Neill chills in this sinister role with vampiric yellow eyes, a pale complexion, and subtle fangs. But more upsetting is the fact that he honestly doesn’t believe he’s wrong. Once diagnosed with cancer, Bromley was delighted to find that vampirism would totally reverse his illness and grant him the gift of eternal life. He begged his daughter Alison (Isabel Lucas) to turn alongside him, but she has rejected her father’s controversial choice and is now hunted by his bloodthirsty goons. In a heartbreaking moment of clarity, Bromley brings his daughter to the brink of death, then turns away in disgust when she will not embrace his undead lifestyle. 

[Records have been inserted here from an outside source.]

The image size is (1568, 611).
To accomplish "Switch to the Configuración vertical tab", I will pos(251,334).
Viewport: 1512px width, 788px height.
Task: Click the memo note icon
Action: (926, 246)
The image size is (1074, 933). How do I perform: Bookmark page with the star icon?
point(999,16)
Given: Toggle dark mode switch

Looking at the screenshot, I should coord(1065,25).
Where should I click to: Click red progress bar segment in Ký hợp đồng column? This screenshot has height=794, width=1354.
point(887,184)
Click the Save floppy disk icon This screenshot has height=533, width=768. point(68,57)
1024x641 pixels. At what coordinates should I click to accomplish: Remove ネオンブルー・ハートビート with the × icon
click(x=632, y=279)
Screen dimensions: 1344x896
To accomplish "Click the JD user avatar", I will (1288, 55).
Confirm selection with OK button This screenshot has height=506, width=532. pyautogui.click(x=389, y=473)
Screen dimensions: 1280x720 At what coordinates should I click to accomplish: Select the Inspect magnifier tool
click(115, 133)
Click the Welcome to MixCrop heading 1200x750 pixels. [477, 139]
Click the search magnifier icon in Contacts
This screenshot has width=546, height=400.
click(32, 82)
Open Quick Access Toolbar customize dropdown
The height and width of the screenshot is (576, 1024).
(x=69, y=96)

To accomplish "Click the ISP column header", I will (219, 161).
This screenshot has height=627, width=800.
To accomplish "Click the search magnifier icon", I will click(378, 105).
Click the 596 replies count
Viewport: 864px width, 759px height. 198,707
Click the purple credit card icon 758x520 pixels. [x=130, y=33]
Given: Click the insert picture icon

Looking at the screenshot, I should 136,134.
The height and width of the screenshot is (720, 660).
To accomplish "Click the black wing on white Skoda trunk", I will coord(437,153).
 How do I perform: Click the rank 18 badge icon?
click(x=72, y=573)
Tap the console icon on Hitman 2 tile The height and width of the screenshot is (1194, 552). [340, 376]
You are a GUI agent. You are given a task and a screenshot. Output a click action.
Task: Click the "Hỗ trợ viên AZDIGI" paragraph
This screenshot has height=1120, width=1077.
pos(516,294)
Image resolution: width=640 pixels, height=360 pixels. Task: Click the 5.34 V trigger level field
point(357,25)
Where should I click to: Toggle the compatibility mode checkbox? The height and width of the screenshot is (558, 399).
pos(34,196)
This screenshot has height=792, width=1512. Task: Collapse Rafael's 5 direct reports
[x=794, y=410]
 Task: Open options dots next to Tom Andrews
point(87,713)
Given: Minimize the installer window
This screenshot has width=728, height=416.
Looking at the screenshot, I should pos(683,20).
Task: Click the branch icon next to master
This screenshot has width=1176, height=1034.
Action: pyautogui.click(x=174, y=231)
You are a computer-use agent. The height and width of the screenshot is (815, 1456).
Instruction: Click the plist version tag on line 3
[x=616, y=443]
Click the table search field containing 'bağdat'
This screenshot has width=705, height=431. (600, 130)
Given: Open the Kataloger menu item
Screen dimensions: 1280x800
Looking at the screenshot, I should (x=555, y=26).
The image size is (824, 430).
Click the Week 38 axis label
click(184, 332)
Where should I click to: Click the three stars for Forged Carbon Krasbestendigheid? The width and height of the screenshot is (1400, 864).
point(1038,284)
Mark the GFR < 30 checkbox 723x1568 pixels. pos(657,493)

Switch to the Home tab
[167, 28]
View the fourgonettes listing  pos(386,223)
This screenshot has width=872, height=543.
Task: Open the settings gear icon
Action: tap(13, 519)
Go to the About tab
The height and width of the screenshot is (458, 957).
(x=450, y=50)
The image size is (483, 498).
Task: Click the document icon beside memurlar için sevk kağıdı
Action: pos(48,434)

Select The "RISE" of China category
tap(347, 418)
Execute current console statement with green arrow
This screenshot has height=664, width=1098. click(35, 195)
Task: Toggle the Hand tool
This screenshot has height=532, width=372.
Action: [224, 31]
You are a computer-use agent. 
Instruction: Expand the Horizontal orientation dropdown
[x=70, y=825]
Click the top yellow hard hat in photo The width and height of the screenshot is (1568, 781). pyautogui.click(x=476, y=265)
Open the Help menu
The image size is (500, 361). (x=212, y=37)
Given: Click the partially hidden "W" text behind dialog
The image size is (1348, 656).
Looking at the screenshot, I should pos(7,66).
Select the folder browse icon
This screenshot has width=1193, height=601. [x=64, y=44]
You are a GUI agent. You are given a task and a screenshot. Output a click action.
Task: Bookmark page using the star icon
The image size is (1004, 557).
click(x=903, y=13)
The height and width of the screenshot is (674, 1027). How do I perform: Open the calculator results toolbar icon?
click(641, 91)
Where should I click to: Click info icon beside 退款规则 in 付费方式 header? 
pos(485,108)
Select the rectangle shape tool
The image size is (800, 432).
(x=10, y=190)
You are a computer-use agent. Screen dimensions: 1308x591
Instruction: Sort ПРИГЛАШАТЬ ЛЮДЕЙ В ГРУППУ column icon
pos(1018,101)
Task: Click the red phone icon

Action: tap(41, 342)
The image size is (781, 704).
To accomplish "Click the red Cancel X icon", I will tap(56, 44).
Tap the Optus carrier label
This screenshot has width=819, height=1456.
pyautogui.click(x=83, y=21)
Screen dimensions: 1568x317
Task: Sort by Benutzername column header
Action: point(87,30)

Daybreakers is a surprisingly thrilling exploration of survival and sustainability. Similar to a plot Damien Thorn would hatch, Bromley’s ultimate plan is to placate the vampire population with synthetic blood while allowing the human population to replenish itself. With a larger stock, he plans to sell authentic humans at a premium, hunting these poor souls to season the meat. Bromley rejects a cure that would reverse the vampiric disease, choosing to enrich himself over saving the world. The strangely captivating villain’s end is a cathartic nightmare and fitting punishment for a wealthy man who places himself above everyone else. 


In the Mouth of Madness

While the world may remember Neill for his signature role as a gruff but compassionate paleontologist going head to head with a raging T-Rex, horror fans may picture the versatile actor maniacally rocking back and forth in a filthy Berlin apartment, commanding a boardroom of corporate vampires, disappearing into the darkness of a haunted spaceship, sermonizing to satanists, or giggling over popcorn in a deserted movie theater. Or perhaps you have another favorite role in the beloved actor’s stellar career. But whether he was playing a hero or villain, Neill brought undeniable humanity to every role, redefining our idea of masculinity and the very nature of goodness vs. evil. By bringing such disparate characters to life, Neill challenged audiences with a variety of complex roles, asking us to examine the humanity of each character no matter how flawed or virtuous.